WORK TASK: Go through the listing beneath this task and return every line that carries the string "screenshot".

━━━ DATA FOR REVIEW

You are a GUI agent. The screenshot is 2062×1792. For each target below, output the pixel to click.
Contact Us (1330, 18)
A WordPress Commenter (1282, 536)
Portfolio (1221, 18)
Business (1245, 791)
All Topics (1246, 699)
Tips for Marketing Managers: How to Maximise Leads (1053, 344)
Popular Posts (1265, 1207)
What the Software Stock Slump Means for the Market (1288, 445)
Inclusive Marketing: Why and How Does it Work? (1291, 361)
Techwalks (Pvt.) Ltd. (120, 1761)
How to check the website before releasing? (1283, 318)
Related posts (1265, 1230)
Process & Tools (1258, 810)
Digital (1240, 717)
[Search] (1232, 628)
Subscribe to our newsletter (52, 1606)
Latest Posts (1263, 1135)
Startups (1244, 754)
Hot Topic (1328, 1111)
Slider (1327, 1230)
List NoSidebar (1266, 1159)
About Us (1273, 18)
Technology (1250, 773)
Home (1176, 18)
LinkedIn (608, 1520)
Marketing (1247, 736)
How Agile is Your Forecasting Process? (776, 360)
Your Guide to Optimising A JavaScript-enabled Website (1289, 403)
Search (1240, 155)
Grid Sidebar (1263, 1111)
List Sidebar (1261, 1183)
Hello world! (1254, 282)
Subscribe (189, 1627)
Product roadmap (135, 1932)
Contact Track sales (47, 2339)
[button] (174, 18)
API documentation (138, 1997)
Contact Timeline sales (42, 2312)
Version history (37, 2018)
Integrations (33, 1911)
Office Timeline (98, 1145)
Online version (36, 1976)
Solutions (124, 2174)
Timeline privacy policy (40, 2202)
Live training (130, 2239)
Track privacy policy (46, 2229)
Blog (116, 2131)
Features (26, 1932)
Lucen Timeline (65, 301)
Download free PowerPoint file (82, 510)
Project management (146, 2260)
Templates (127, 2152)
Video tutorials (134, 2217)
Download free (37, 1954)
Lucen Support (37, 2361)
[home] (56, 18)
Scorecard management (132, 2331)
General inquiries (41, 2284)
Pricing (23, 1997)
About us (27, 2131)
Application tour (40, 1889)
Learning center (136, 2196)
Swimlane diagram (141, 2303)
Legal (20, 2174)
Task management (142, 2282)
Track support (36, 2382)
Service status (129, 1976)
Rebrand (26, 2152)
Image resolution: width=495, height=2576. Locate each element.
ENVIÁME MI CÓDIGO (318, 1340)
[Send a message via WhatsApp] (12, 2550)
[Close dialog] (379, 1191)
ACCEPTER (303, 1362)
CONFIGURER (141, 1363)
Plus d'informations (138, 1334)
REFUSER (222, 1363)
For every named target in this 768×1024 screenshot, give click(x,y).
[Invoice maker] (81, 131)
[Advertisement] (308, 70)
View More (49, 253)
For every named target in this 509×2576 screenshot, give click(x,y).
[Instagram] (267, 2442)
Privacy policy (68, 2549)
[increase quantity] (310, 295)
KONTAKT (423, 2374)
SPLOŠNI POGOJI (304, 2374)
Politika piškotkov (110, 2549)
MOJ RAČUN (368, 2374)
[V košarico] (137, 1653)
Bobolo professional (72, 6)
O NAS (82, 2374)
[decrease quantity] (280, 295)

━━━━━━

EXERCISE SOLUTION:
You are a GUI agent. The screenshot is 2062×1792. For each target below, output the pixel to click.
For every named target in this 768×1024 screenshot, give click(x,y).
For every named target in this 509×2576 screenshot, give click(x,y).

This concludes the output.